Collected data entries
★ ★ ★ ★ ★ ★ ★

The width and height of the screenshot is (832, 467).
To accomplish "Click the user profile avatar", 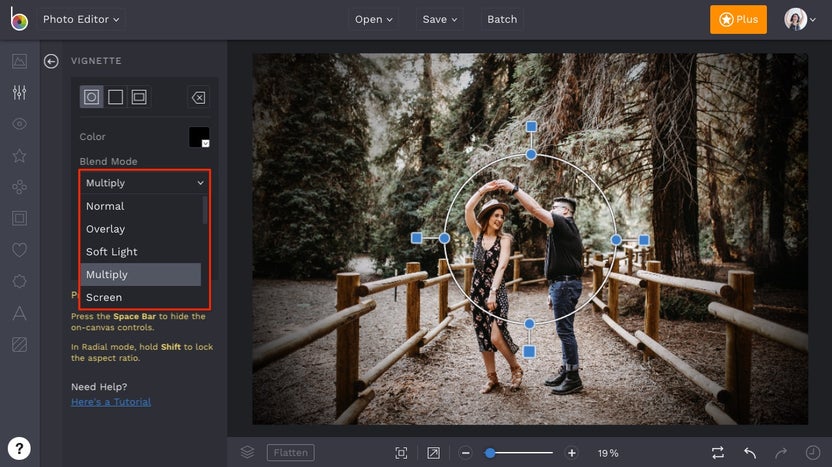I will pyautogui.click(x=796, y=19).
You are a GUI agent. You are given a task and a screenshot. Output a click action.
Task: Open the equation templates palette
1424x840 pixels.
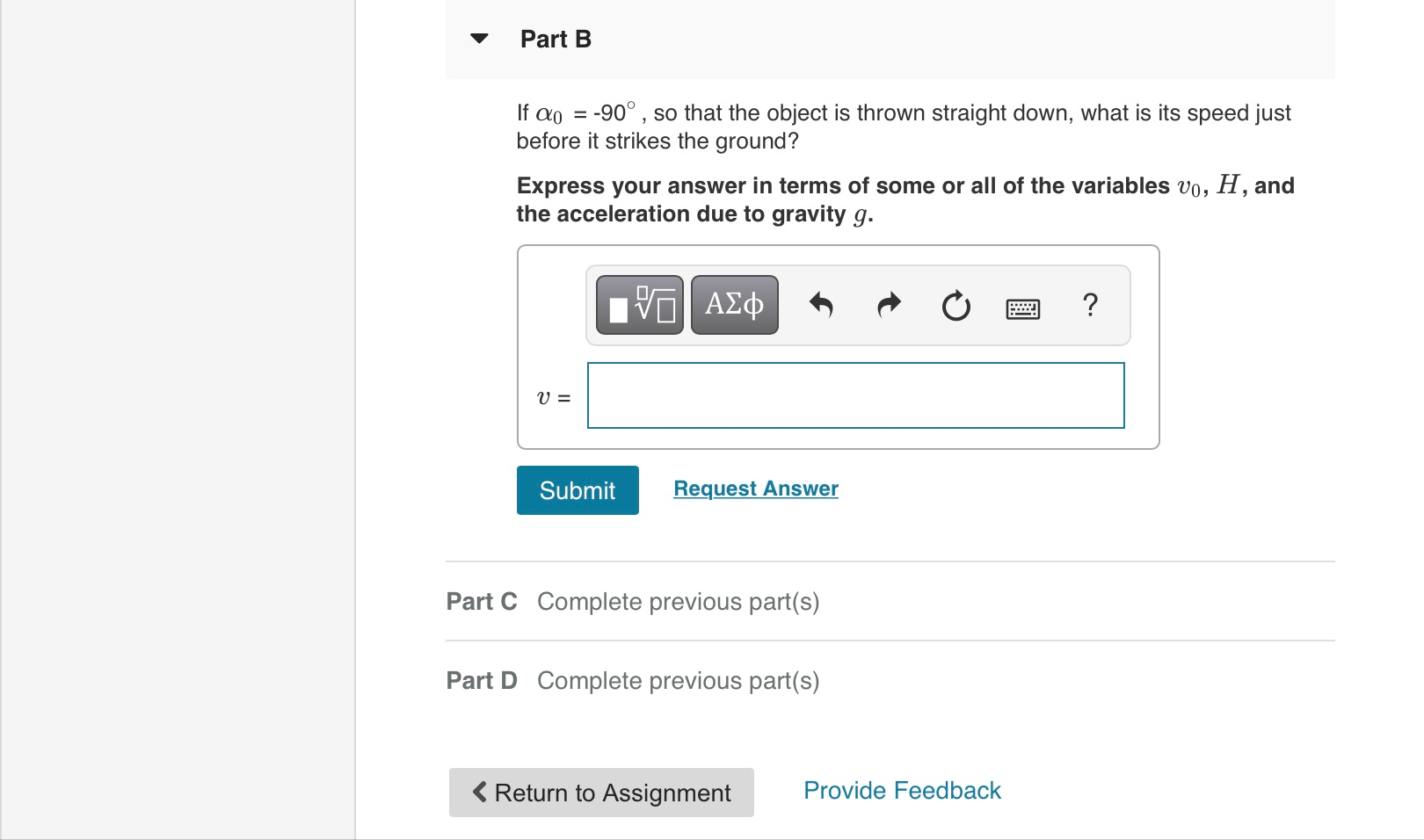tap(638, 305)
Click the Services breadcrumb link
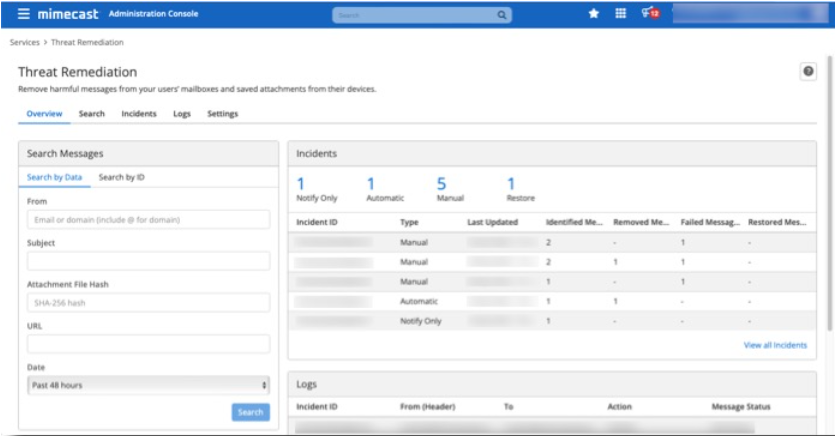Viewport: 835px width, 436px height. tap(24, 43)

★ ★ ★ ★ ★ ★ ★

▶ TASK DESCRIPTION: Among the entries above, which lines include "screenshot"? List them all.

▶ OUTPUT:
The width and height of the screenshot is (832, 467).
You are a GUI agent. You are given a task and a screenshot. Output a click action.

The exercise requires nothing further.